### How to complete this task
Leave every picture out and return the rest of the listing verbatim.

+===+

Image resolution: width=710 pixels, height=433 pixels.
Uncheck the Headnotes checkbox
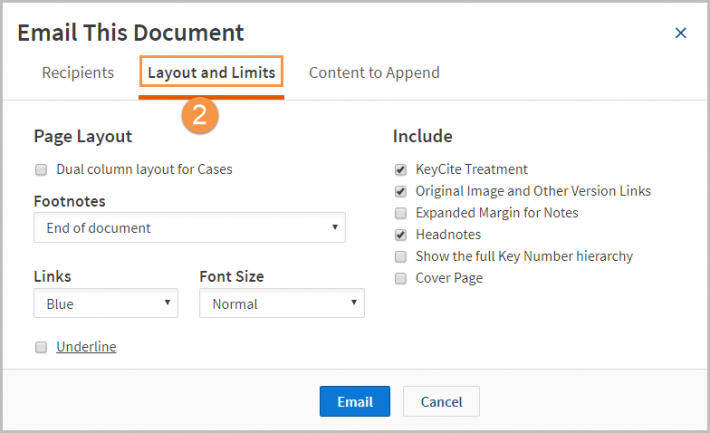click(400, 235)
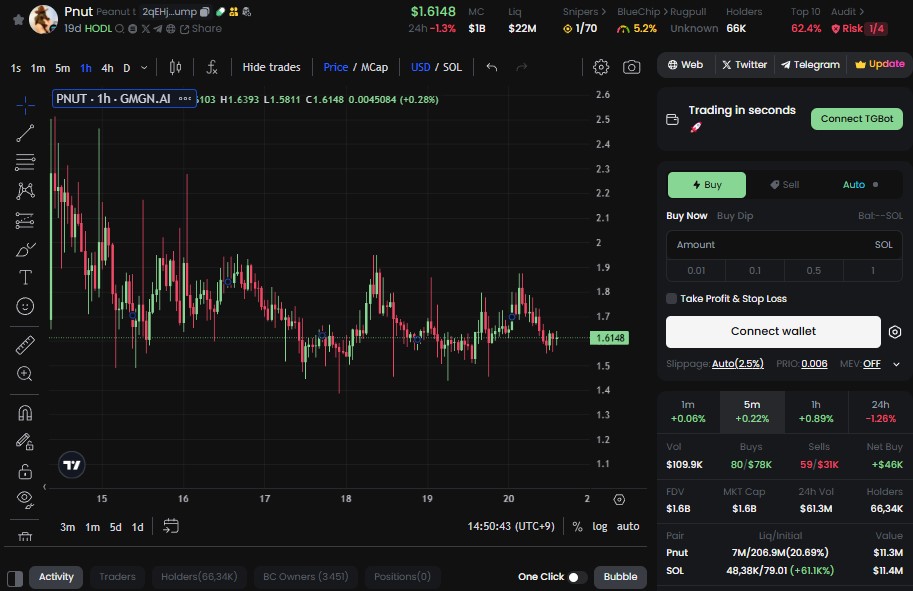Switch to the Traders tab
This screenshot has width=913, height=591.
click(x=117, y=577)
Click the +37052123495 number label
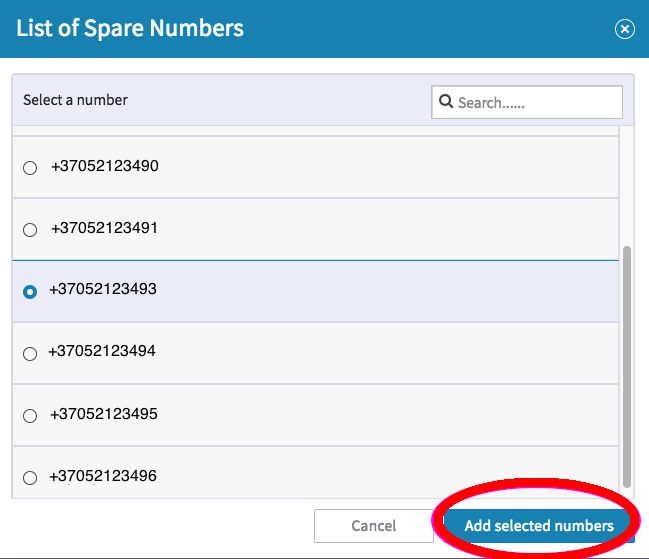This screenshot has width=649, height=559. [104, 413]
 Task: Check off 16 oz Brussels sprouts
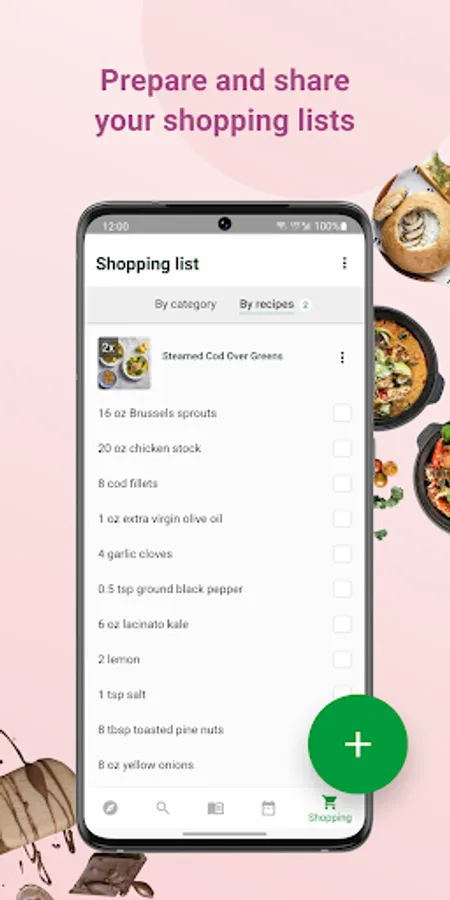pos(342,413)
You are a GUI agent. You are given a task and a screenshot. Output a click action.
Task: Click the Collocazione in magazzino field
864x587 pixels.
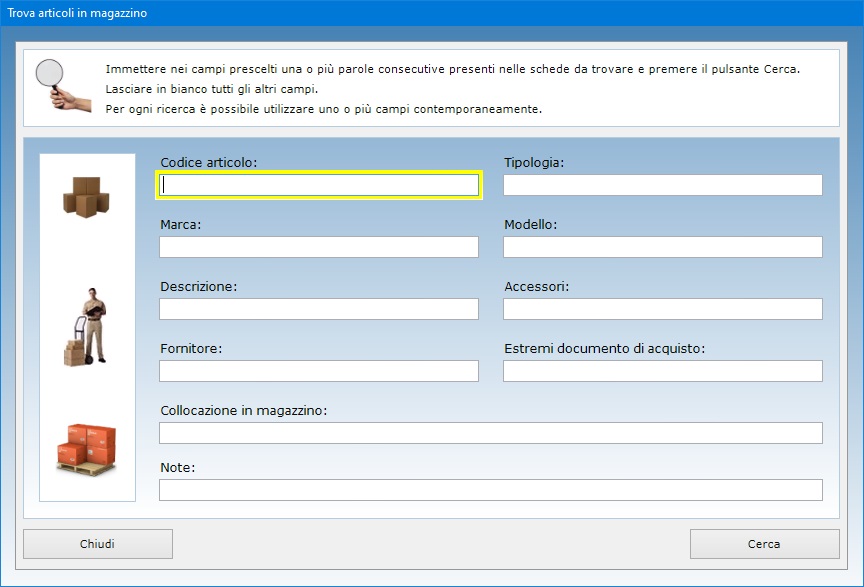[x=491, y=433]
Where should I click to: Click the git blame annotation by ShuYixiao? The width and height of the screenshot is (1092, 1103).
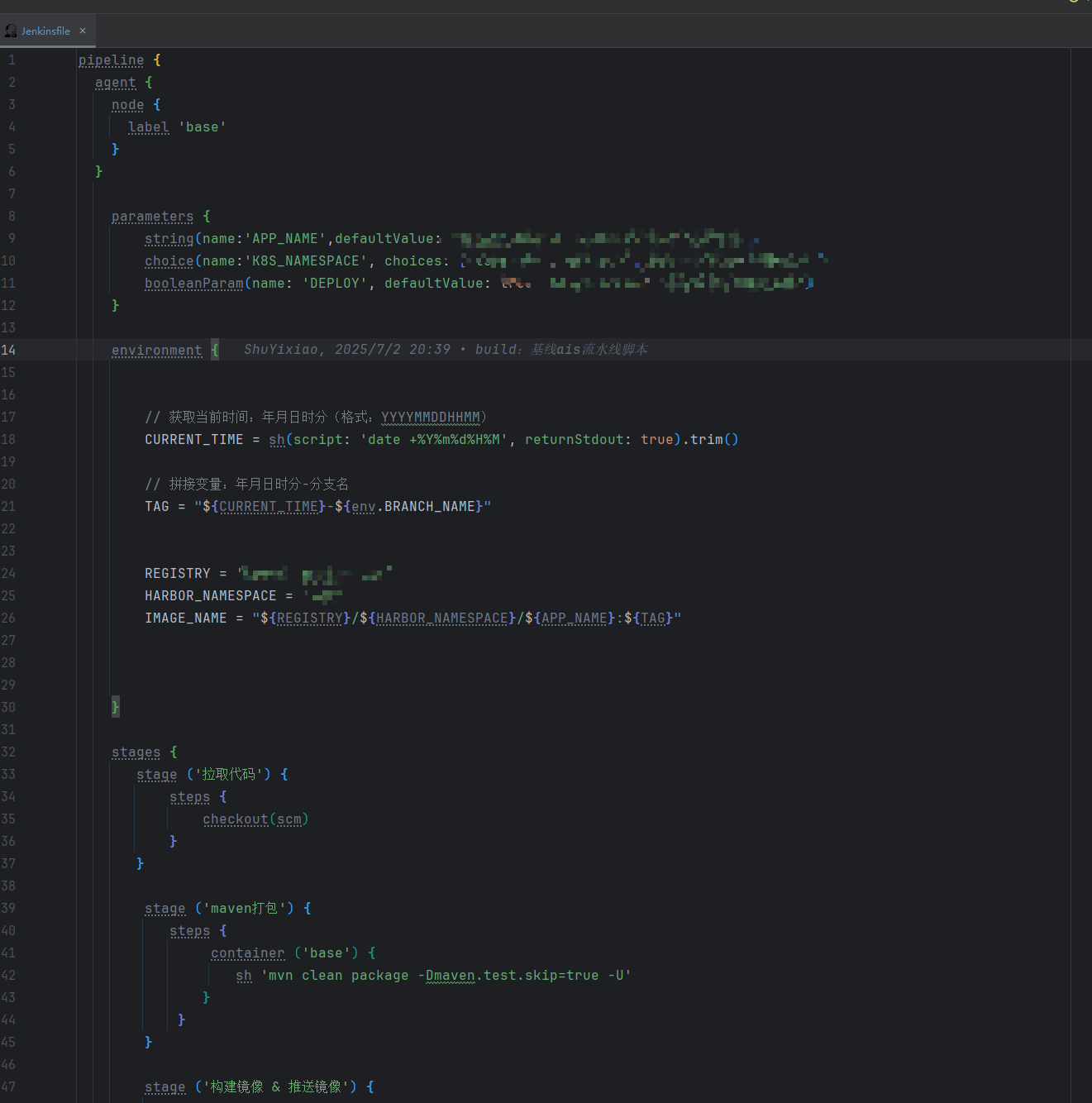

+===+

### Reply
Image resolution: width=710 pixels, height=433 pixels.
Uncheck the Headnotes checkbox
click(400, 235)
Switch to the Traders tab
This screenshot has width=913, height=591.
click(x=117, y=577)
Click the +37052123495 number label
This screenshot has width=649, height=559. [104, 413]
 Task: Check off 16 oz Brussels sprouts
pos(342,413)
You are a GUI agent. You are given a task and a screenshot. Output a click action.
Task: Click the Collocazione in magazzino field
864x587 pixels.
[x=491, y=433]
Where should I click to: Click the git blame annotation by ShuYixiao? The width and height of the screenshot is (1092, 1103).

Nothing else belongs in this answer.